اَوْلِيَاء = «Evliyâ»nın tekili olan وَلِىُّ = «velî» kelimesi, lüğatte ya ism-i mef'ûl yahud ism-i fâildir. Lüğat bakımından velî: muhib = sevgi besleyen, karîb = yakın manasındadır. O halde birinci kademe olarak, hangi manada olursa olsun, ibadetle meşğul, günah işlemeyen; ikinci kademe olarak ise, Allah'ın Kendi hıfz ve himayesine alıp onu ibadet yapmaya ve hayr işlemeye muvaffak ettiği kimsedir.[27/s.222]
Velî, ibadetle meşğul, istikameti düzgün olan kimsedir ki Yûnus Sûresi'nin üç ayetinde Cenâb-ı Hakk Celle Celâluh onları şöyle vasfetmiştir:اَلاَ اِنَّ اَوْلِيَاءَ اللّٰهِ لاَ خَوْفٌ عَلَيْهِمْ وَلاَ هُمْ يَحْزَنُونَ اَلَّذِينَ اٰمَنُوا وَكَانُوا يَتَّقُونَ لَهُمُ البُشْرَى فِى الحَيَاةِ الدُّنْيَا وَفِى الاٰخِرَةِ لاَ تَبْدِيلَ لِكَلِمَاتِ اللّٰهِ ذَالِكَ هُوَ الفَوْزُ العَظِيمُ “Haberiniz olsun ki, Allah'a itaatle, ma'rifetinde istiğrak ile yaklaşan Allah'ın velî kulları üzerine hiçbir korku yoktur. Onlar mahzun da olacak değillerdir. Onlar iman edip takvâya ermiş olanlardır. Dünya hayatında da, ahirette de onlar için müjdeler vardır. Allah'ın sözlerinde = hükmünde aslâ değişme yoktur. Bu en büyük saadetin ta kendisidir.”[[1]] buyrulmaktadır.
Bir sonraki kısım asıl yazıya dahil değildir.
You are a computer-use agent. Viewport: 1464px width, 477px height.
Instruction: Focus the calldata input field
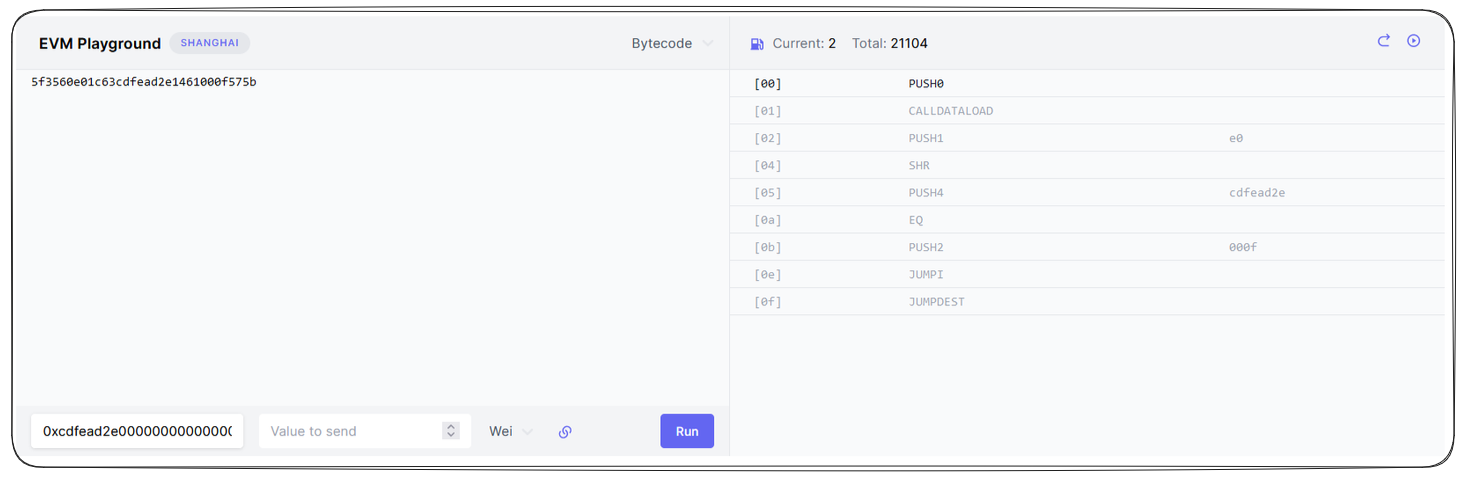137,431
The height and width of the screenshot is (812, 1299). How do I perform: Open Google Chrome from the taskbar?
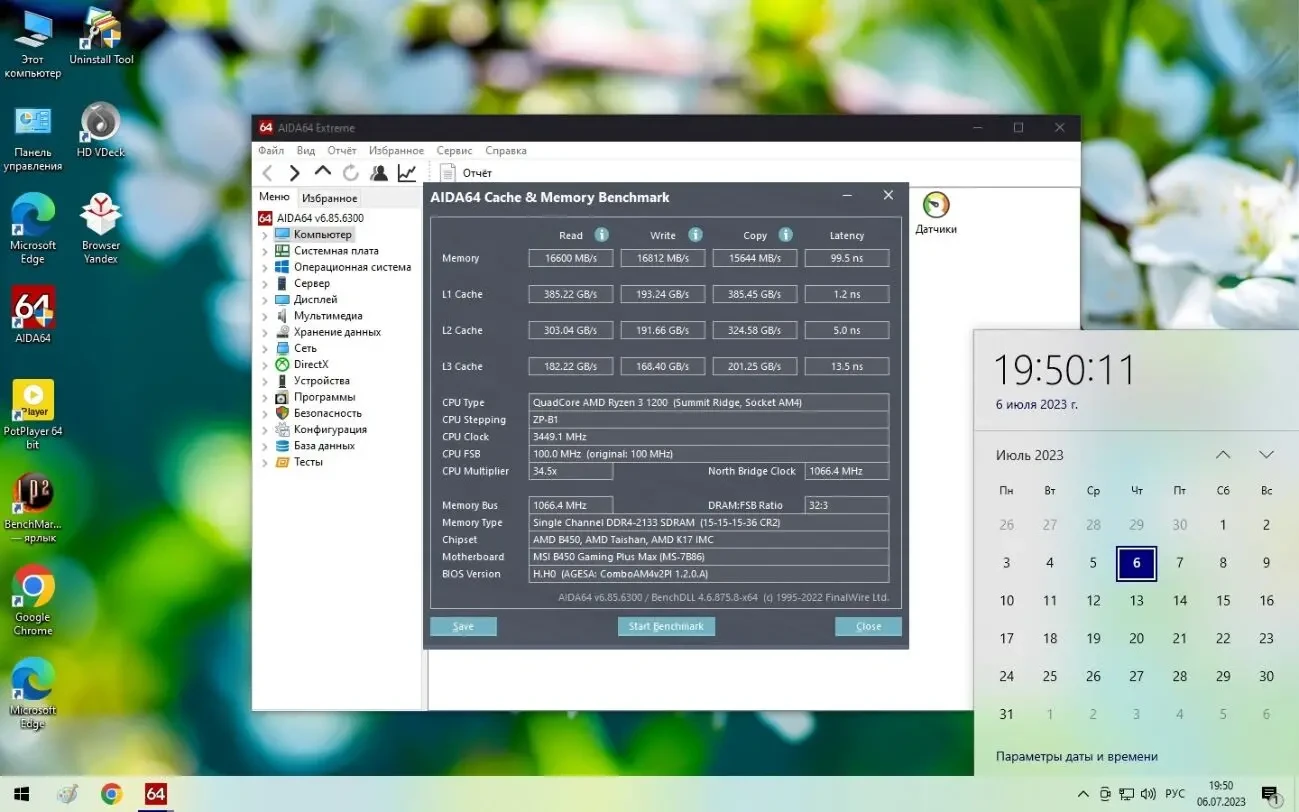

Ayet-i kerîmede velîler, “Onlar iman edip takvâya ermiş olanlardır.” diye vasıflanmakta ve velî, takvâ ve ibadetle tanınmaktadır. [27/s.222]
velî, ma'siyeti işlemekte ölü, emrleri yerine getirmekte dinç ve diri olan insandır.
Velî, ism-i mef'ûl manasında olduğuna göre, Allah Teâlâ da türlü salih rüya ve mükâşefeleri kendisine ihsan etmekle onu korur, hıfz-u himâyesine alır.